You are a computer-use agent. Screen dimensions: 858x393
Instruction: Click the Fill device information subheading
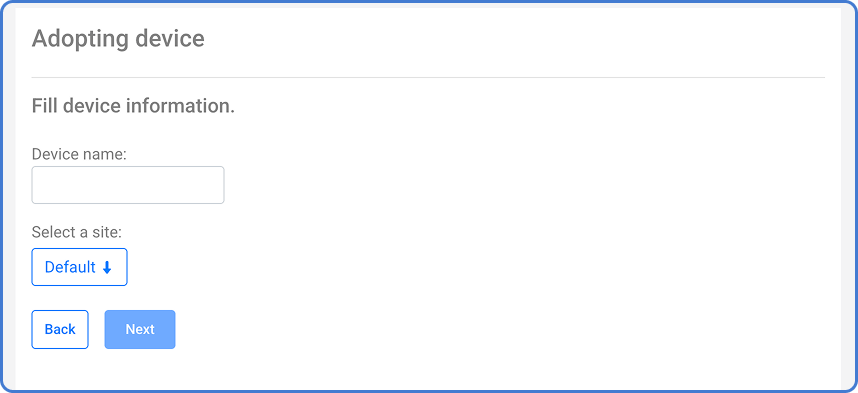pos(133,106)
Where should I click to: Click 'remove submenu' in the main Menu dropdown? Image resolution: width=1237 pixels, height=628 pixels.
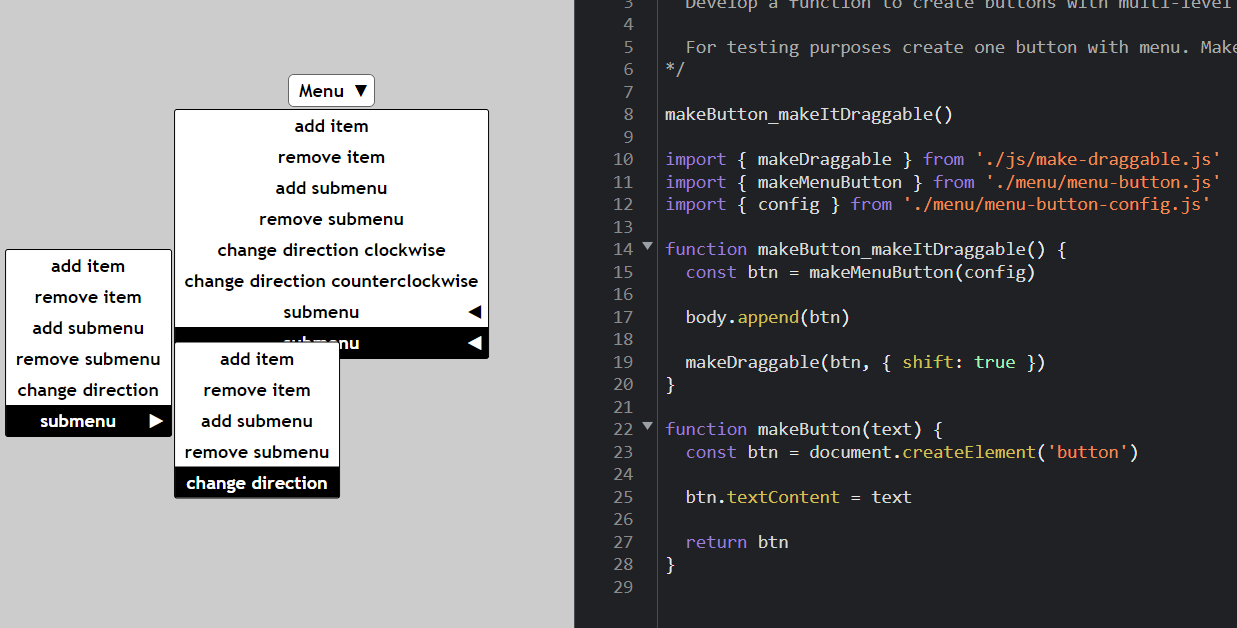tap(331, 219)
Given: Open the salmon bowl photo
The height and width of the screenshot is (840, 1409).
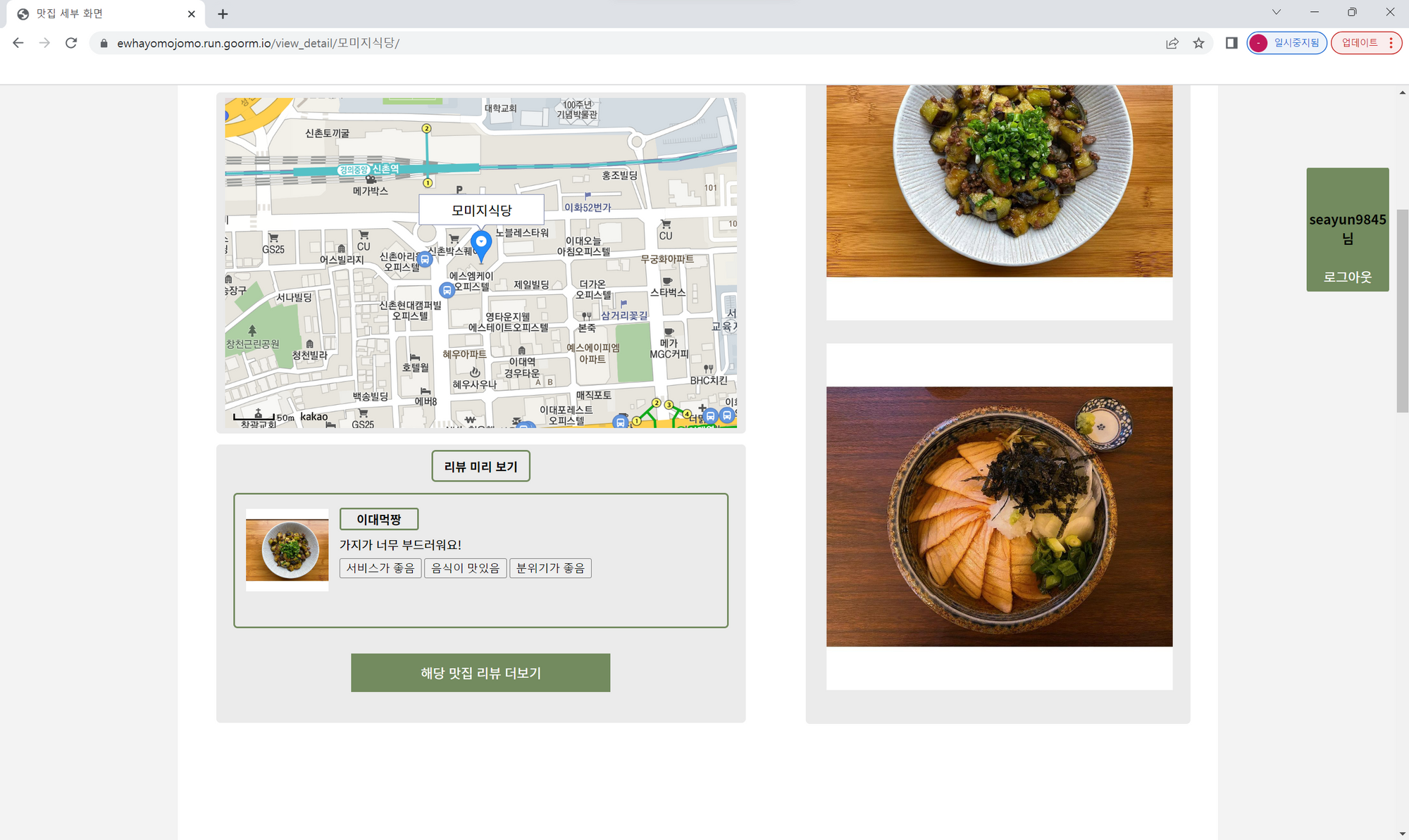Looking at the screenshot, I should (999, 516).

---

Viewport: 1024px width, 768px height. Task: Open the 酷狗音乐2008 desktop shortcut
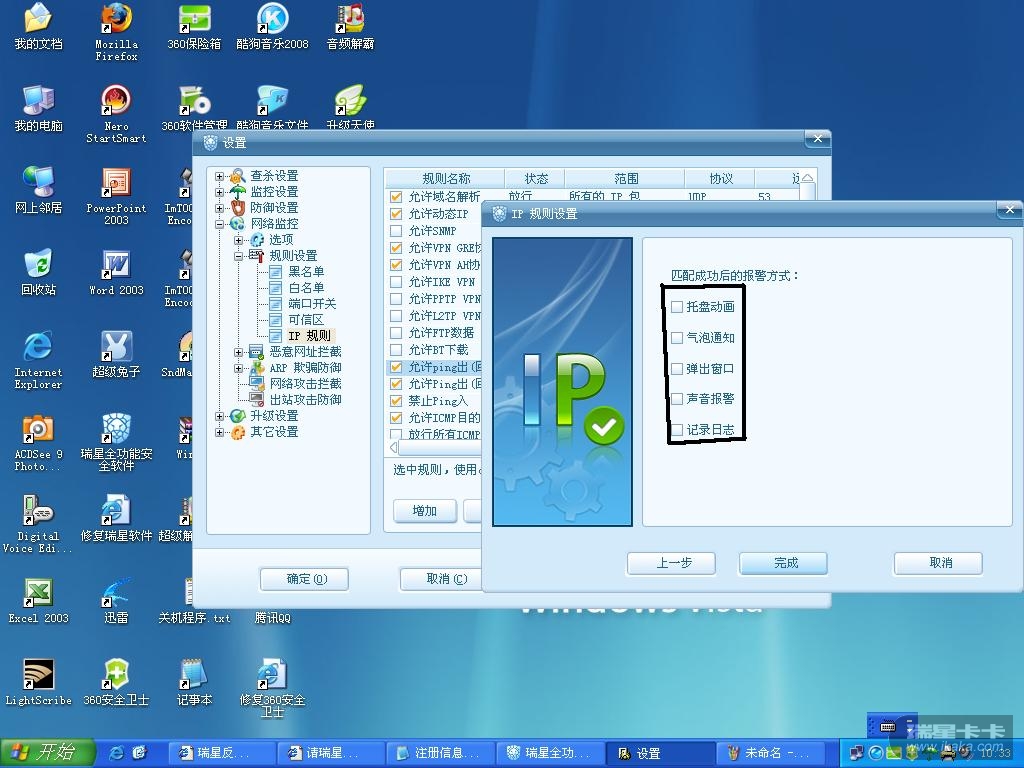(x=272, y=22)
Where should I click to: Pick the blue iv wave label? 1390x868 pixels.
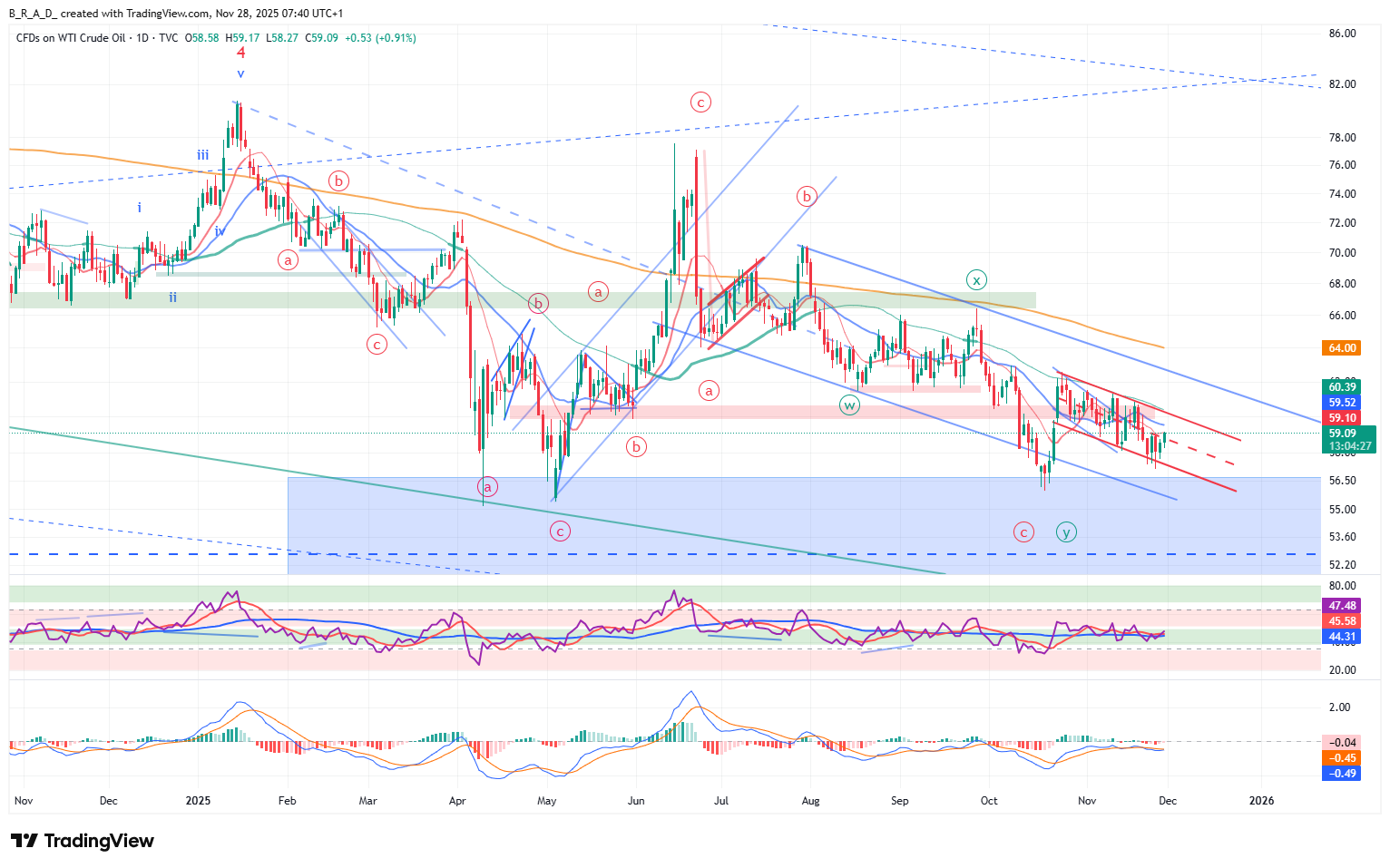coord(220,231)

...

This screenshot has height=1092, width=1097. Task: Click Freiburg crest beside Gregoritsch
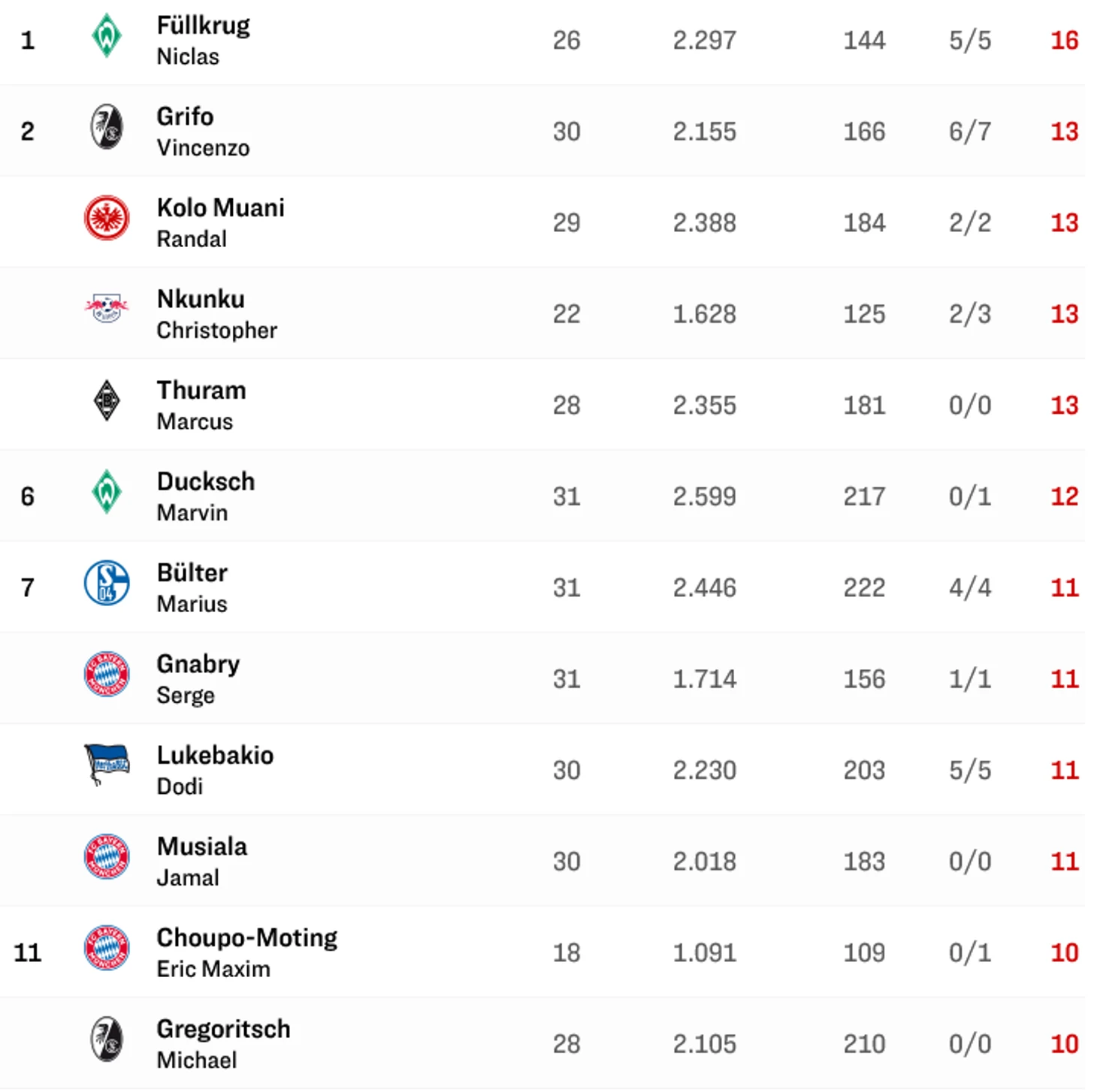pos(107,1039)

- Your task -
From the records above, return exactly the lines running from the one that contains "You are a computer-use" down to the one that contains "Given: Open the salmon bowl photo", both included, without any pictures.

- Expected output -
You are a computer-use agent. Screen dimensions: 858x393
Instruction: Click the Fill device information subheading
pos(133,106)
Where should I click to: Click 'remove submenu' in the main Menu dropdown? Image resolution: width=1237 pixels, height=628 pixels.
tap(331, 219)
Given: Open the salmon bowl photo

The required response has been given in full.